• [WHAT YOU NEED TO DO]:
Each entry below is to be transcribed exactly; pictures are not copied.

• [INPUT FOR THIS TASK]:
=== Begin Enclosure ===

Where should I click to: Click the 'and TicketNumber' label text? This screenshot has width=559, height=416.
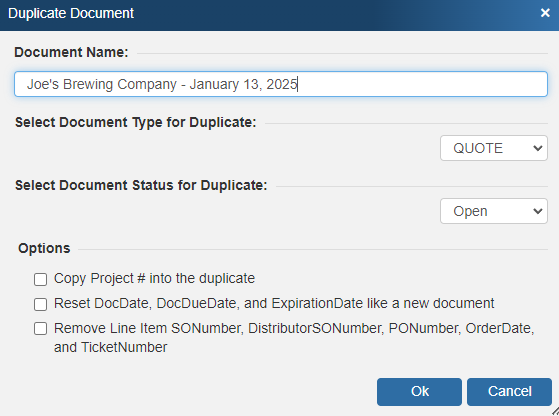[111, 347]
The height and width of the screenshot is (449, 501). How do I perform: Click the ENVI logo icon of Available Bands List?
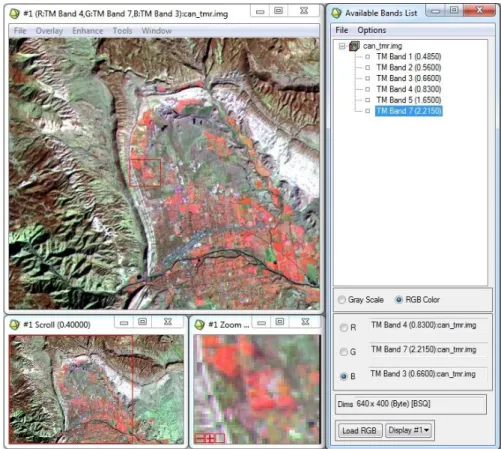click(336, 13)
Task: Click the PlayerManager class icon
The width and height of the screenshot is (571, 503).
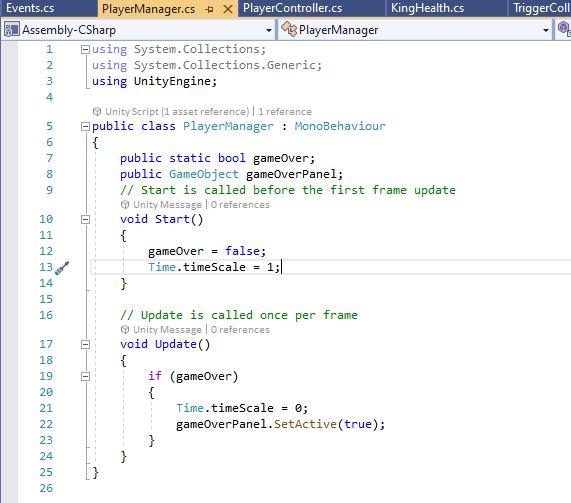Action: point(289,29)
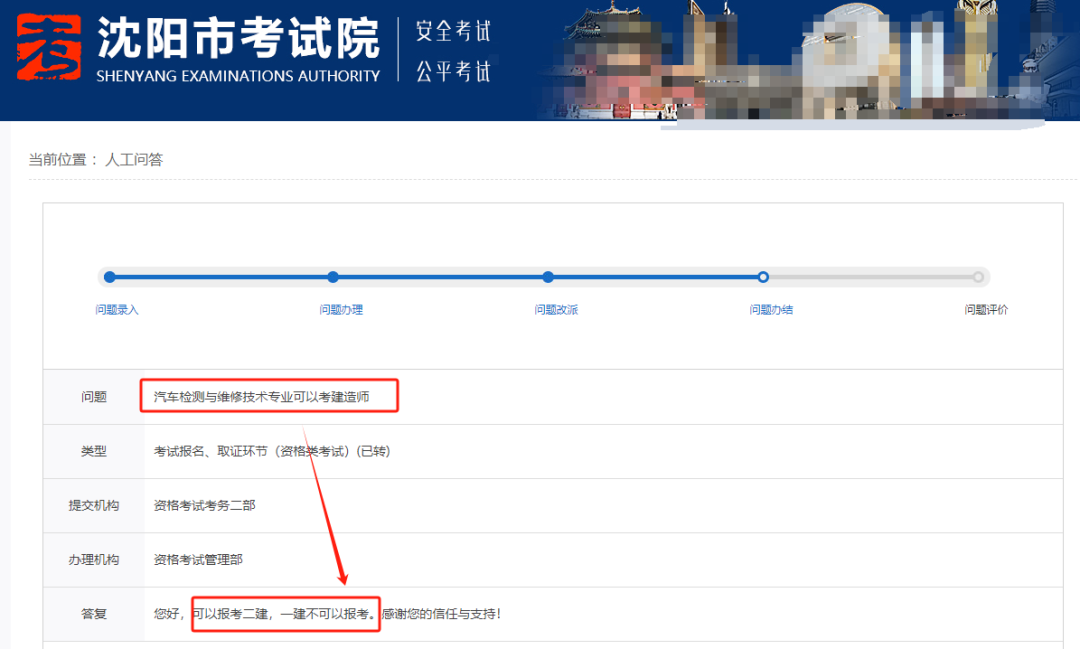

=== End Enclosure ===

• [WRITTEN SOLUTION]:
Where should I click to: Click the 'and TicketNumber' label text? This screenshot has width=559, height=416.
[111, 347]
The height and width of the screenshot is (449, 501). How do I perform: Click the ENVI logo icon of Available Bands List?
click(336, 13)
Task: Click the PlayerManager class icon
The width and height of the screenshot is (571, 503).
Action: point(289,29)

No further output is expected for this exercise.